GDP news rattles U.S. bonds but munis chill out ahead of holiday.

A surprise upward revision in first-quarter gross domestic product figures pushed Treasuries lower Friday while municipals idled ahead of the Memorial Day weekend.

"It's closed," one trader said of the market just before 2 p.m., eastern daylight time. Observed a second trader. "Absolutely nothing going on institutionally and nothing going on in retail trading." The Treasury market officially closed at 2 p.m.

If trading had been more active, municipals probably would have been lower, the trader said, but action was so thin tax-exempts may as well have been judged unchanged.

Friday's June MOB spread was negative 391, compared to negative 392 on Thursday. In debt futures, the June municipal contract closed down more than 1/4 point at 91 26/32.

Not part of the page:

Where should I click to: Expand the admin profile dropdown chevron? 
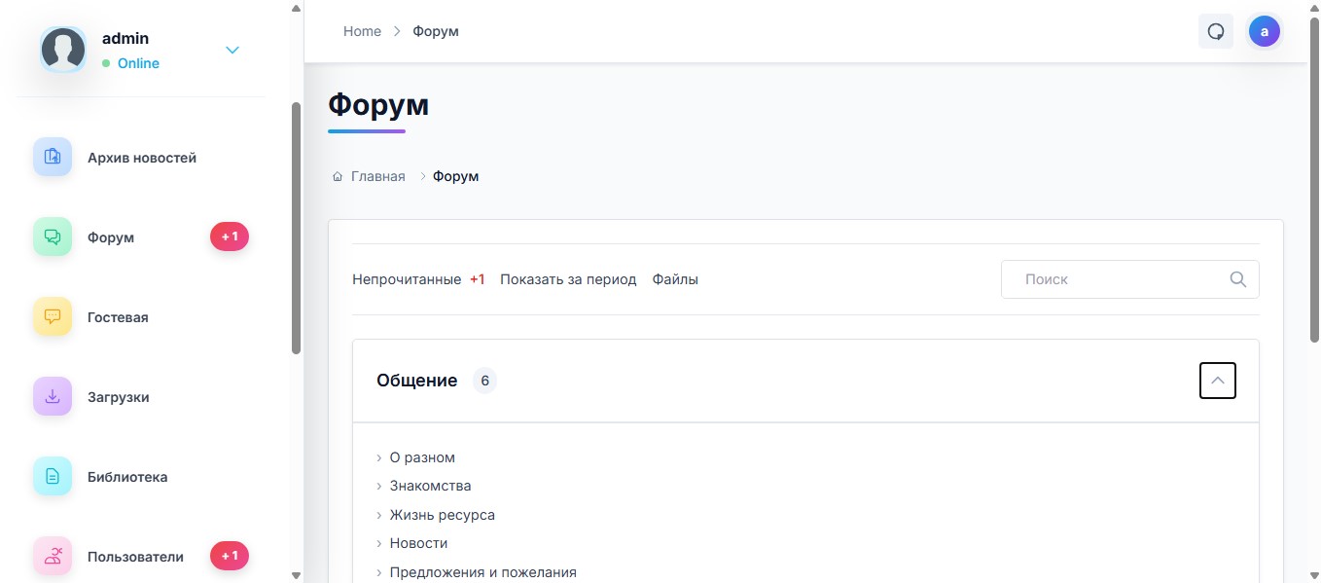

Earlier Friday, when the government market was down roughly 3/4 point following the GDP report, one trader said the municipal market was also lower by about 1/2 point. While municipals didn't lose as much because they generally lag Treasuries and Friday was a pre-holiday session, technicals also helped, the trader said.

"I think the technicals are holding it together right now," he said.

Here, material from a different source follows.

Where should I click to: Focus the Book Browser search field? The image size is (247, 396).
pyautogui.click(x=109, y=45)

The government's 30-year bond eventually rebounded to end more than 1/4 point lower to yield 7.38%.

"We sold off after GDP," said Brian S. Wesbury, chief economist at Griffin, Kubik, Stephens & Thompson Inc.

The economy grew at an annual rate of 3.0% in the first quarter, faster than the 2.6% gain the Commerce Department reported last month.

Economists had been expecting a slight downward revision to 2.4%. While Wesbury's prediction of a 2.9% rise in GDP came closer to the mark than most, it was still shy.

Wesbury said the "nature and the size of the revisions" were alarming for the bond market.

"Revised increases in personal consumption and government purchases of goods and services lowered inventories, which suggests production will stay strong in the months ahead," Wesbury said.

For instance, non-defense federal spending, which originally showed a 7.6% decline, was revised to an 18.3% gain.

Total government purchases, originally given as down 6.2%, were revised to down just 3.6%. Personal spending, which had originally been given as up 3.8%, was revised to up 4.6%.

"It looks like consumption was much stronger than we thought," Wesbury said. "The bond market definitely didn't like that."

The fixed weight price deflator was up 3.1%, instead of up 2.9% as reported earlier. While that jump is not dramatic, it does indicate that inflation is building.

Federal Reserve Chairman Alan Greenspan said Friday that the Fed's rates hikes were justified and that long-term rates would have gone up even without the a Fed tightenting.

"He's absolutely right," Wesbury said. "The Greenspan comments and the GDP numbers point to the same thing -- that the economy is doing much better than people thought."

This week, the main economic indicator will be the May employment released on Friday.

Economists polled by The Bond Buyer generally expect an increase of 275,000 non-farm jobs for the month, with 15,000 of those jobs coming from the manufacturing sector. The civilian unemployment rate is expected to remain steady at 6.4%.